Start of Extracted information
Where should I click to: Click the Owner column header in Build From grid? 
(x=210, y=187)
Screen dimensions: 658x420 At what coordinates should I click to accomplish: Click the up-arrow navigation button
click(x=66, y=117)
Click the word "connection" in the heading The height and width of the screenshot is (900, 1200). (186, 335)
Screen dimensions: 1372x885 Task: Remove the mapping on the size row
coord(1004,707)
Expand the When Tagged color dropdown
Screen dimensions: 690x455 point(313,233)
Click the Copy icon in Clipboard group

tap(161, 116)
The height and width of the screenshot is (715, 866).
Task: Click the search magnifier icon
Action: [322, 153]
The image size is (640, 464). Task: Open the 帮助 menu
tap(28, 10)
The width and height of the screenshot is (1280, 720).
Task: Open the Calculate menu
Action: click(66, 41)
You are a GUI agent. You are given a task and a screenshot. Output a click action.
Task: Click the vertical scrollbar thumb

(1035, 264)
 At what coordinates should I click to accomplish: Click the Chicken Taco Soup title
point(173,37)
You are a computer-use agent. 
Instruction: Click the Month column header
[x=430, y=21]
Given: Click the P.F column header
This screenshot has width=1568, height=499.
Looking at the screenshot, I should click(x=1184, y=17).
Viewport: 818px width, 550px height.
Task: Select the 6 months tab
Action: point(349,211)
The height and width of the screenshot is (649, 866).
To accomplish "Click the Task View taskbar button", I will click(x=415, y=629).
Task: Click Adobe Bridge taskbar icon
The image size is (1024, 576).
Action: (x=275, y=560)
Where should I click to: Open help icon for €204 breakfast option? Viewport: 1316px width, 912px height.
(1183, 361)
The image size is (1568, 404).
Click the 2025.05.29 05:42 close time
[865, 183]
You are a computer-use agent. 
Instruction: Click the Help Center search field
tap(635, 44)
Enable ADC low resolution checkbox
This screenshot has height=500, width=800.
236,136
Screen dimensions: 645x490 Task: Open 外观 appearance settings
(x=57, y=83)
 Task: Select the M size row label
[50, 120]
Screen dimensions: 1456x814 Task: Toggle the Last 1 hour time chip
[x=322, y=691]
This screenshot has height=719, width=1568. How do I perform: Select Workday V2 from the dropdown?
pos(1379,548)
End of Extracted information
> _Work required_
All that belongs in the answer is the lines from the start of the entries above through the line containing "Click the word", each given exactly.

> _Exercise result_
Where should I click to: Click the Owner column header in Build From grid? 
(x=210, y=187)
Screen dimensions: 658x420 At what coordinates should I click to accomplish: Click the up-arrow navigation button
click(x=66, y=117)
Click the word "connection" in the heading The height and width of the screenshot is (900, 1200). (186, 335)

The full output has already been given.